Personalmente, questa volta vorrei che si partisse davvero: non vorrei che tornassimo a Cortona a ripeterci le stesse cose di un anno fa, che poi diventano lettera morta appena usciamo dalla sala.
Dico di più: queste assemblee in cui ci incontriamo sempre tutti e ci diciamo più o meno tutti le stesse cose, sono momenti piacevoli, interessanti anche per alcune tematiche affrontate, di incontro, di ascolto di alcune realtà, tuttavia mi piacerebbe che, oltre a tutto questo, ogni tanto si uscisse anche con delle iniziative mirate su contenuti specifici (magari prendendo spunto proprio da quello che emerge in queste assemblee) da portare sui territori con titoli precisi e relatori appositi.
Penso, ad esempio, al convegno sull’economia proposto da Piero Fassino in febbraio o ai corsi di Democratica prima che arrivasse il documento dei 75.
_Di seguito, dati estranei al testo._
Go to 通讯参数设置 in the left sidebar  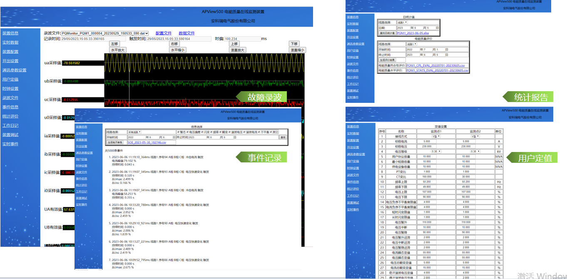(x=14, y=70)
Insomma, senza produrre conte, documenti divisori o stranezze di varia interpretabilità, credo che se abbiamo delle idee non basta che ce le raccontiamo tra di noi, bisogna che le confrontiamo con il resto del partito e che poi - verificata la possibilità di renderle un vero contributo utile - le proponiamo al di fuori in modo che possano attrarre tutti gli interessati.